* _GIVEN RECORDS_
○ ○ ○ ○ ○
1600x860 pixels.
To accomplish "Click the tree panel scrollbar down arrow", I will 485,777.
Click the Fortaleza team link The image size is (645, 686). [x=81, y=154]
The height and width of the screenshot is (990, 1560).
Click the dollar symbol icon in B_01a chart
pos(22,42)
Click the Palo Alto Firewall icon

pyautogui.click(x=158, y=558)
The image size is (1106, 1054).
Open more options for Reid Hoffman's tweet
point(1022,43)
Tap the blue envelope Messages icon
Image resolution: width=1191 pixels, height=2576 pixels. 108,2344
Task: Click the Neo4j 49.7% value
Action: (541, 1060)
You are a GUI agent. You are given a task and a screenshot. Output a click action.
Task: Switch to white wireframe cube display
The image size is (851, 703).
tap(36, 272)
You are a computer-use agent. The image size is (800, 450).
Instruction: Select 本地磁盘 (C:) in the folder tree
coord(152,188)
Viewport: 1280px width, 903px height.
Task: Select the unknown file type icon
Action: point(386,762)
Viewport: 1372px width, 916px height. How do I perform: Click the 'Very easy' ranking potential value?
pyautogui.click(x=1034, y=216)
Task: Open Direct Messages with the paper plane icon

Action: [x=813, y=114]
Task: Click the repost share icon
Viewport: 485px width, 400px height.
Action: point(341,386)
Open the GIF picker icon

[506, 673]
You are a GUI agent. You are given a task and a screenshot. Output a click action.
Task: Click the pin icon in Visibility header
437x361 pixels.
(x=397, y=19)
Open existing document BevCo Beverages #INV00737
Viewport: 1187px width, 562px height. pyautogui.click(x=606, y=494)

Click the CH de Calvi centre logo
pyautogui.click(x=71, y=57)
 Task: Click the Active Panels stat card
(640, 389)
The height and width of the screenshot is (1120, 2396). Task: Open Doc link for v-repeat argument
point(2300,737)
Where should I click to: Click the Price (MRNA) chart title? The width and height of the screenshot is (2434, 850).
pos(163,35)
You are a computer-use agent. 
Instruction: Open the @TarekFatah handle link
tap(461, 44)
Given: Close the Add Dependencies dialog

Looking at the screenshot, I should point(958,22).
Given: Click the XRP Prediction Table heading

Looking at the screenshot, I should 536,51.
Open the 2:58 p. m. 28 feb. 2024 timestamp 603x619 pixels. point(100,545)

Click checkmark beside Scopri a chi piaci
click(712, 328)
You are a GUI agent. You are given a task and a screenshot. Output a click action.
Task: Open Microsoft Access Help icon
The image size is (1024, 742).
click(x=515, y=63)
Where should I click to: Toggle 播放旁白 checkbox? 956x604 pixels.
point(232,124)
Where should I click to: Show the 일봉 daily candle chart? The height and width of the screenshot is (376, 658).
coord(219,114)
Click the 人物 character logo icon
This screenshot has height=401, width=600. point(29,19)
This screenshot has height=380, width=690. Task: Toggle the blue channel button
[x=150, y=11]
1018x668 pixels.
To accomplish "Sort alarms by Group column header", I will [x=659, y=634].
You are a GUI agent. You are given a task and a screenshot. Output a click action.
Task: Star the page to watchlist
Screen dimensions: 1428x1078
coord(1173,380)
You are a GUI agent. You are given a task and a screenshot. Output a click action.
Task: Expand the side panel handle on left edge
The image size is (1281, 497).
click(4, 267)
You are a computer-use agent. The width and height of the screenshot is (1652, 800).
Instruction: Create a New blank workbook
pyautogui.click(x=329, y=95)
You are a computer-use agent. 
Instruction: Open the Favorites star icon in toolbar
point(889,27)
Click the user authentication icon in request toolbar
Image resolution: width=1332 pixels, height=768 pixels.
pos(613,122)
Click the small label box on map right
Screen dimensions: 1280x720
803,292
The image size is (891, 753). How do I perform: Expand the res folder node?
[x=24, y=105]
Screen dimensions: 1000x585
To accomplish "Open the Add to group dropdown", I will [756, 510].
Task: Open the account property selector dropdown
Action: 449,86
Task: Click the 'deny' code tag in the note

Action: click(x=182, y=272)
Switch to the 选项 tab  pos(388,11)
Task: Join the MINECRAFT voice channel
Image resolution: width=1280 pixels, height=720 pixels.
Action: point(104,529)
○ ○ ○ ○ ○
* _REQUIREMENT_
Copy exactly the opening line of the material, the line bearing "You are a computer-use agent. The image", and every line between them. Include nothing else.

* _ANSWER TO THE PROBLEM_
1600x860 pixels.
To accomplish "Click the tree panel scrollbar down arrow", I will 485,777.
Click the Fortaleza team link The image size is (645, 686). [x=81, y=154]
The height and width of the screenshot is (990, 1560).
Click the dollar symbol icon in B_01a chart
pos(22,42)
Click the Palo Alto Firewall icon

pyautogui.click(x=158, y=558)
The image size is (1106, 1054).
Open more options for Reid Hoffman's tweet
point(1022,43)
Tap the blue envelope Messages icon
Image resolution: width=1191 pixels, height=2576 pixels. 108,2344
Task: Click the Neo4j 49.7% value
Action: (541, 1060)
You are a GUI agent. You are given a task and a screenshot. Output a click action.
Task: Switch to white wireframe cube display
The image size is (851, 703).
tap(36, 272)
You are a computer-use agent. The image size is (800, 450).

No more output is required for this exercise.